I'd like to offer some comments on the implementation of the step length which will hopefully make its use a bit more clear.
The short explanation: the volume step length determines the accuracy of your render. Ie. if you have a very dense smoke, with a relative huge step length to the scale of the volume, then the loss in accuracy will make the volume appear less dense.
The long explanation:The usual medium node on a cube with a specular material works in a similar way to a volume. The difference is that we can calculate exactly where in the cube a particular camera ray will scatter, and how much light will be absorbed, and emitted. This also means that it is faster than using a volume.

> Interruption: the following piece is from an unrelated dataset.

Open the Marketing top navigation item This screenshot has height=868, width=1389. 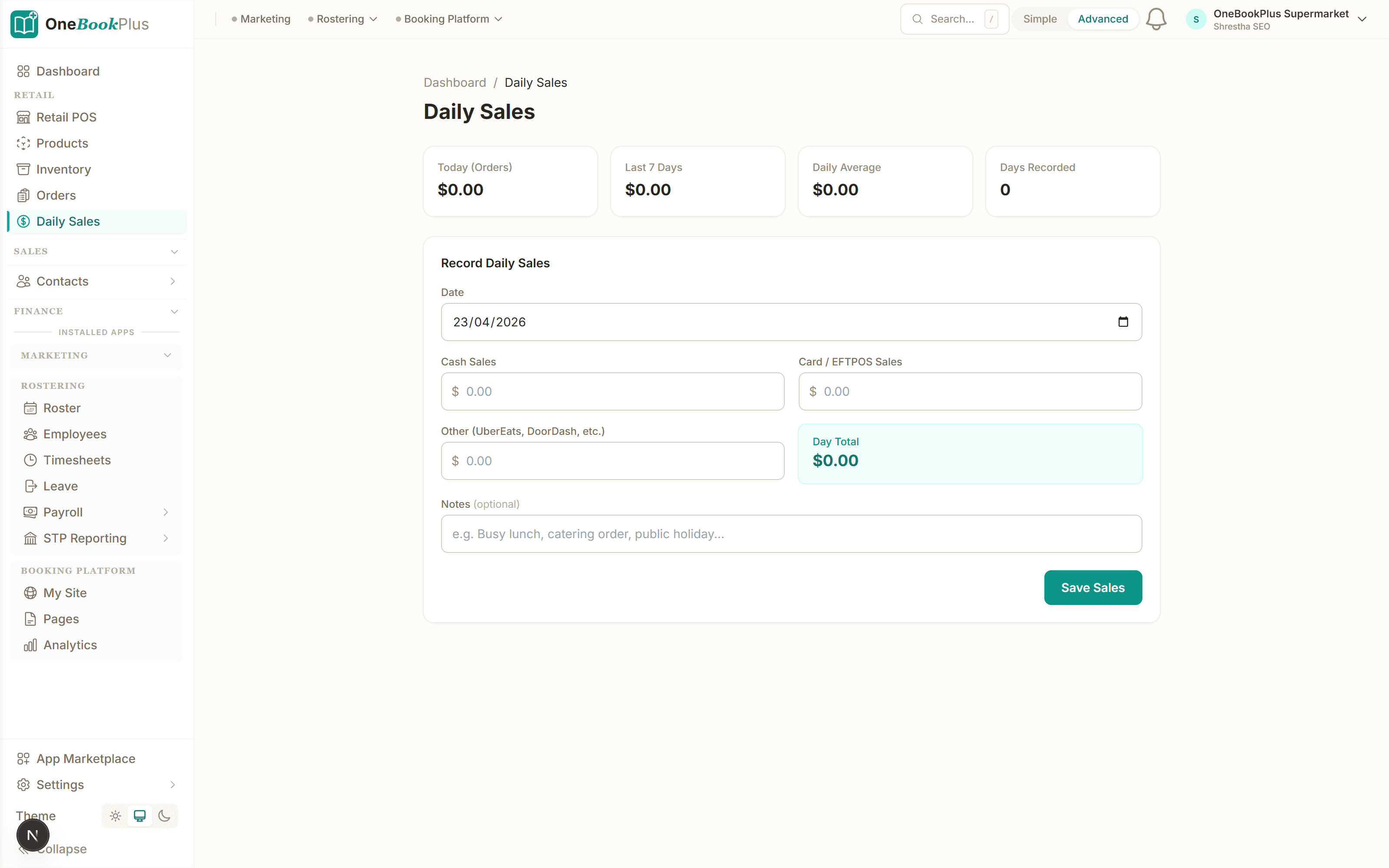(261, 19)
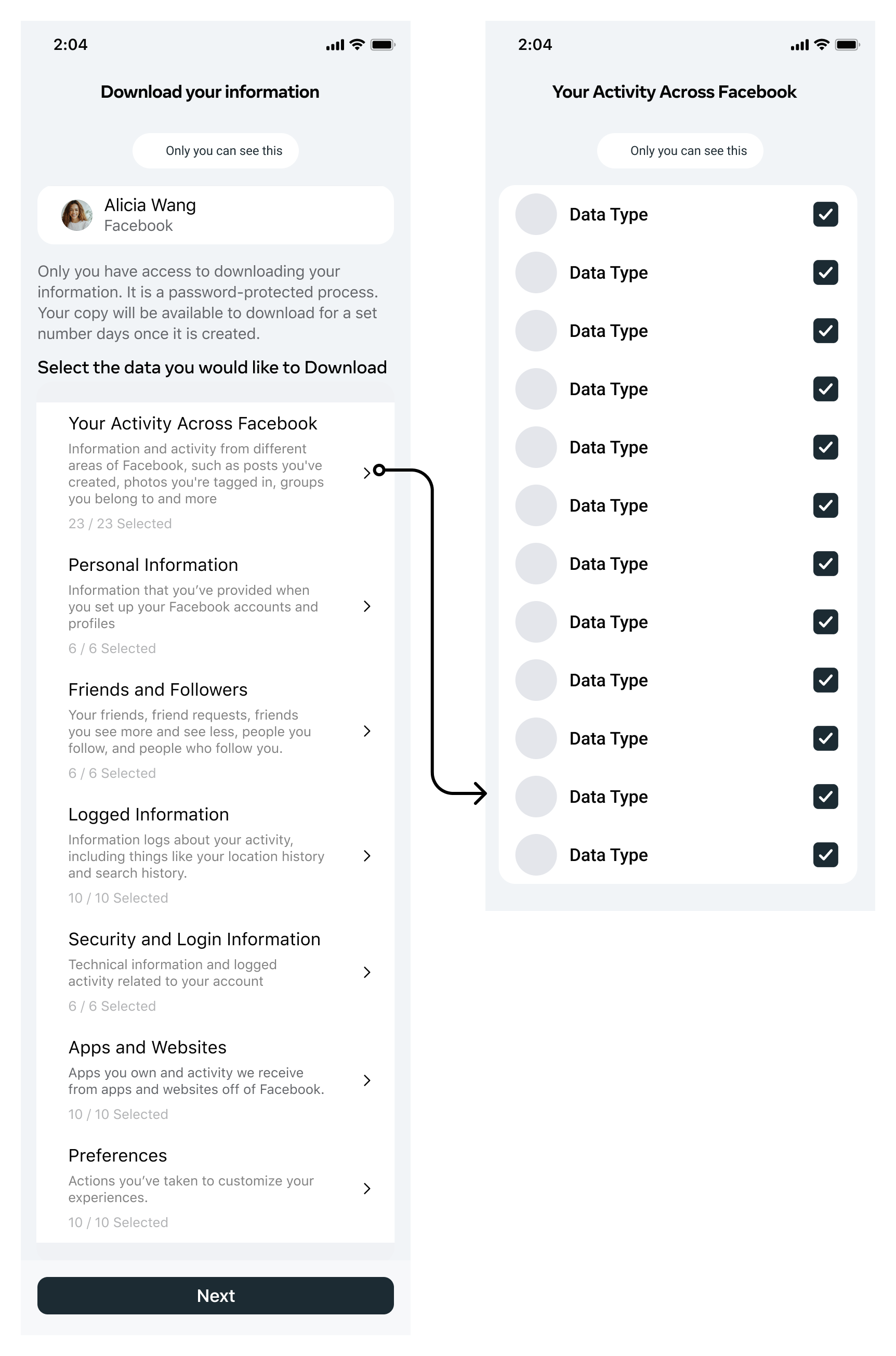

Calculating where exactly in a volume of smoke and/or fire a camera ray will scatter is more complicated, you can't calculate the exact point. You also can't calculate how much output radiance there will be in that camera ray, and can't calculate the change in throughput either. We solve this problem by "ray marching"; looking at individual portions of the camera ray, as it travels through the volume.

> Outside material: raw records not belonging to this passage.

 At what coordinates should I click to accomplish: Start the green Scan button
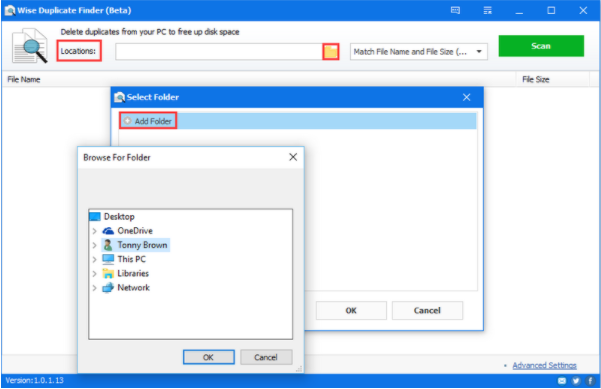pos(541,46)
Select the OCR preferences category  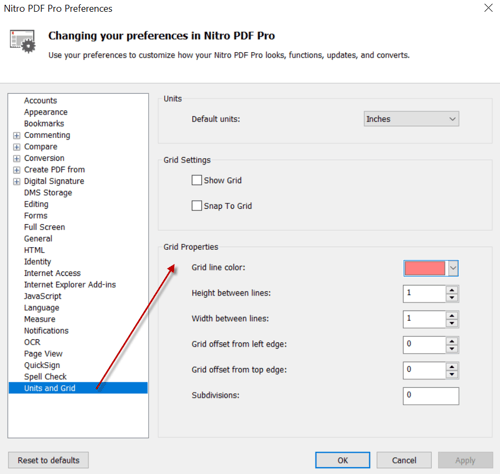pyautogui.click(x=32, y=342)
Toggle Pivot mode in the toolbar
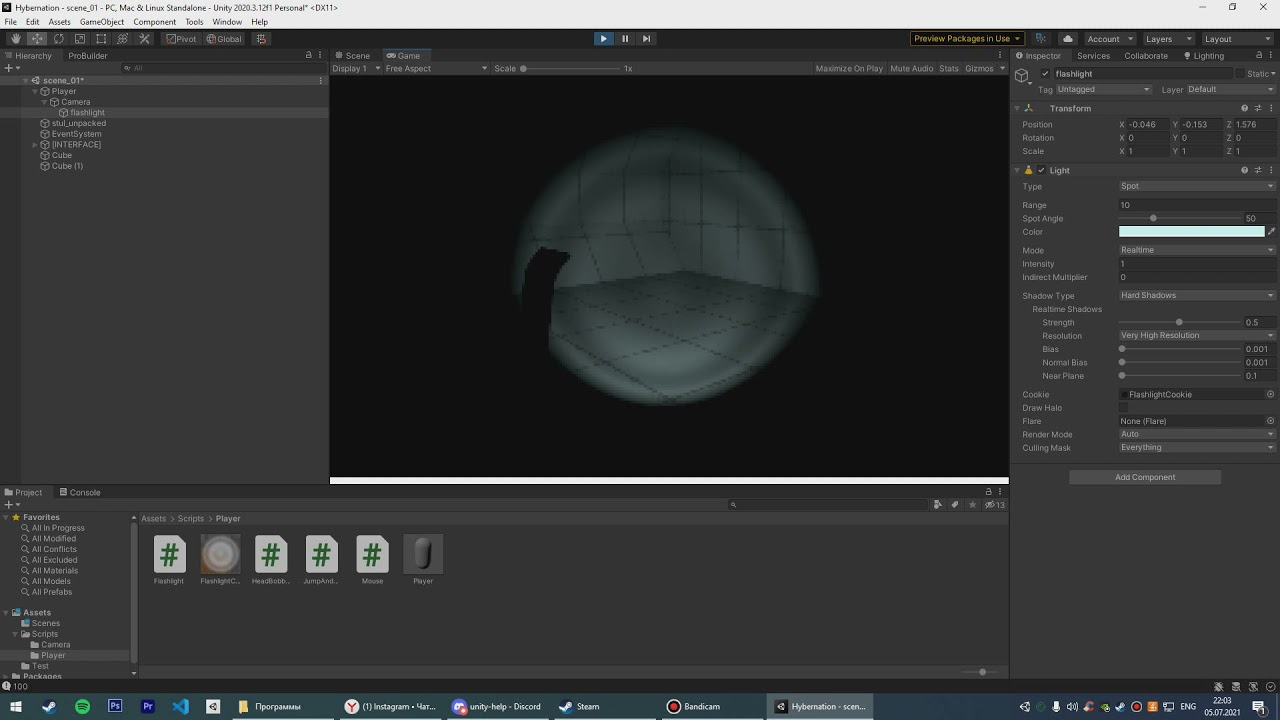The width and height of the screenshot is (1280, 720). [181, 38]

In mathematical terms, we numerically solve the volume rendering integral because there is no analytical solution for it. The mathematics demand that we assume the volume does not change in the portion that we are currently looking at. This is key.

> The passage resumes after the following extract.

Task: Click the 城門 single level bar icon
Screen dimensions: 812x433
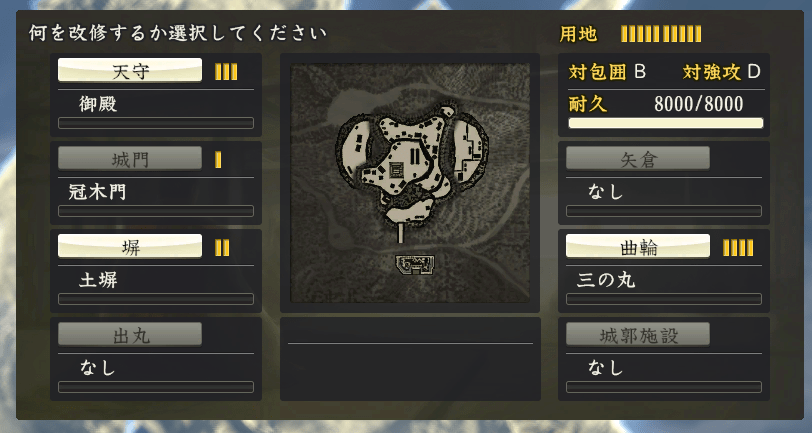Action: pyautogui.click(x=218, y=160)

In the following image, the density of the volume is not changed at all, but step lengths are shortened from 10m. The volume dimensions are roughly 100m by 100m by 200m tall, the step length is also measured in meters.
To illustrate the effect, set a volume density to the max value. Set the step length to a very high value and it'll look transparent. Set it very low, and you will see the individual voxels rendered like a diffuse material - this will be physically accurate, because the voxels are very dense. (ie. lower the step length, and it'll always get more accurate)
I hope this helps. My recommendation is to lower the step length to balance what is manageable by your hardware with the accuracy you require.